第21話 思ってもみなかったわ・・・
「・・・今日は、用事があり副担任の先生が来られませんでしたが、後日紹介します。では、全ての説明は終わりましたので、解散とします。気を付けてお帰りください」
『はい、ありがとうございました』
教室から出て行こうと、わらわらと出入口に集まりだすの。大混雑だわ。落ち着くまで、少し待ってましょう。

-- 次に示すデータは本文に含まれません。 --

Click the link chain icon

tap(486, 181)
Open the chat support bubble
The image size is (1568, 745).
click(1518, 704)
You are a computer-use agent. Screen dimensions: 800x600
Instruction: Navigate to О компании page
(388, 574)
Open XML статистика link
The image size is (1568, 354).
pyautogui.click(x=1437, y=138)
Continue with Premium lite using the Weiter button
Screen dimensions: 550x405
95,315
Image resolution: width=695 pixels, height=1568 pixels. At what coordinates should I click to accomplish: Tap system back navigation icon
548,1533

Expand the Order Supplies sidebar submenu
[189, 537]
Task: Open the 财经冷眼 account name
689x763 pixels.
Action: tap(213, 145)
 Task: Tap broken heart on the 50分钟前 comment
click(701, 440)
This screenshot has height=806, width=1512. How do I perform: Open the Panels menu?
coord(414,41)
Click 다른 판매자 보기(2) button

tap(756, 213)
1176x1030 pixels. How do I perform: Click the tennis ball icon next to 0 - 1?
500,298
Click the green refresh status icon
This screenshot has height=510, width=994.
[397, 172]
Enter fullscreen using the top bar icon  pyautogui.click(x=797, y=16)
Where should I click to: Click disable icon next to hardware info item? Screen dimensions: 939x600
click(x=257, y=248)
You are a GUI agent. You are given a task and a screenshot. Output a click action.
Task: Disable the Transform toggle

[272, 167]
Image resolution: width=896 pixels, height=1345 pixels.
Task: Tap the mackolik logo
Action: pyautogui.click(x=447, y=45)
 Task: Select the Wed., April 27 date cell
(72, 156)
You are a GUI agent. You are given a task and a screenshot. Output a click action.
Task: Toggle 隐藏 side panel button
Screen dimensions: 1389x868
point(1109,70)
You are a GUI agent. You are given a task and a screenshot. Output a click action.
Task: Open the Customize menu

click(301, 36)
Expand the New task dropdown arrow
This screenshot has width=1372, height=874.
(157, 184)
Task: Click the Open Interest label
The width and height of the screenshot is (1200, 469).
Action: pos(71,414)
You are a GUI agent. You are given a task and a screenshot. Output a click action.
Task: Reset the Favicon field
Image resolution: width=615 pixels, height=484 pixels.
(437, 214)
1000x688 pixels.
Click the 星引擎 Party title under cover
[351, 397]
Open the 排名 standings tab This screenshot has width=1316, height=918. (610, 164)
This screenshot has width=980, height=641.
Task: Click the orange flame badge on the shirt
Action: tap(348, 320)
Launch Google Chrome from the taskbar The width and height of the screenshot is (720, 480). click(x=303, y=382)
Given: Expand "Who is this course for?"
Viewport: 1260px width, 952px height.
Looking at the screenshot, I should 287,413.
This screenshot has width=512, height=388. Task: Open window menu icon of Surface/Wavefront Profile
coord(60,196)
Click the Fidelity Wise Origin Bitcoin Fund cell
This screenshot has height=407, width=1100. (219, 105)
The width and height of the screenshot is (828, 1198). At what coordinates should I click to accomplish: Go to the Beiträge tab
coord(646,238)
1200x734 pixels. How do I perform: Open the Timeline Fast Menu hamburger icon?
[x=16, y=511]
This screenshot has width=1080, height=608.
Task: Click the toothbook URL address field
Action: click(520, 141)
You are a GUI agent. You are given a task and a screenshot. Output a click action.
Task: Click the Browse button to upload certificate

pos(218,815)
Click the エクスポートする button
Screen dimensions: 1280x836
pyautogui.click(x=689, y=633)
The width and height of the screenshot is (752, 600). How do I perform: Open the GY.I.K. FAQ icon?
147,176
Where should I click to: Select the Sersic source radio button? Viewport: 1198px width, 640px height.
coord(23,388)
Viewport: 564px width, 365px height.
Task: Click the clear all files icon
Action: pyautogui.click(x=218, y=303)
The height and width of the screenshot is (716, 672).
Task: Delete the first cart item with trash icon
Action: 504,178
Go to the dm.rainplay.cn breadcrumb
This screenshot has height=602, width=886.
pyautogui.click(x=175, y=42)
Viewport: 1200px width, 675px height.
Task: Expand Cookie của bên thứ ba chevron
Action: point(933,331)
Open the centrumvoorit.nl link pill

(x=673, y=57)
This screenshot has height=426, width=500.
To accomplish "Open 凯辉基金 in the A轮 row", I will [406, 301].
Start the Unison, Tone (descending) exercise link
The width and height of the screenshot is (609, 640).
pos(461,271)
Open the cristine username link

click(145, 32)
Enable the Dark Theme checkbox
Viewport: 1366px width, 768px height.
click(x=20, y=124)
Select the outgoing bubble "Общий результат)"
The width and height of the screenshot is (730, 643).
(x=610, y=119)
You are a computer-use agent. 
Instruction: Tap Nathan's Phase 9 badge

その先頭にいた学生のうち、誰かが扉を開けると、そこにはルーカスたちがいたのよ。ほら、みんな驚愕しているわ。「うぁ!」とか「えっ!?」とかの声が聞こえるもの。
ま、それは、驚くわよね。私は免疫があるから大丈夫だけど、滅多に接触出来ない免疫がない人たちは、近くで見たら男女問わず心奪われるんじゃないかしらね。だって、『エレセイ』の時のルーカスよりキラキラしているんですもの。あ、エドワードとカーティス、エレノアもいるのよ。でも、彼らにはルーカスのインパクトが強過ぎたのよね~。ルーカスしか、目に入っていないみたい。エレノアもすっごく可愛いし、エドワードもすっごくカッコイイし、身内贔屓が入るかも知れないけど、カーティスもすっごくカッコイイのにね。あ、だから、ヨダレも抑えることが出来るようになったわ。ふとした時は、出てしまうけどもね・・・。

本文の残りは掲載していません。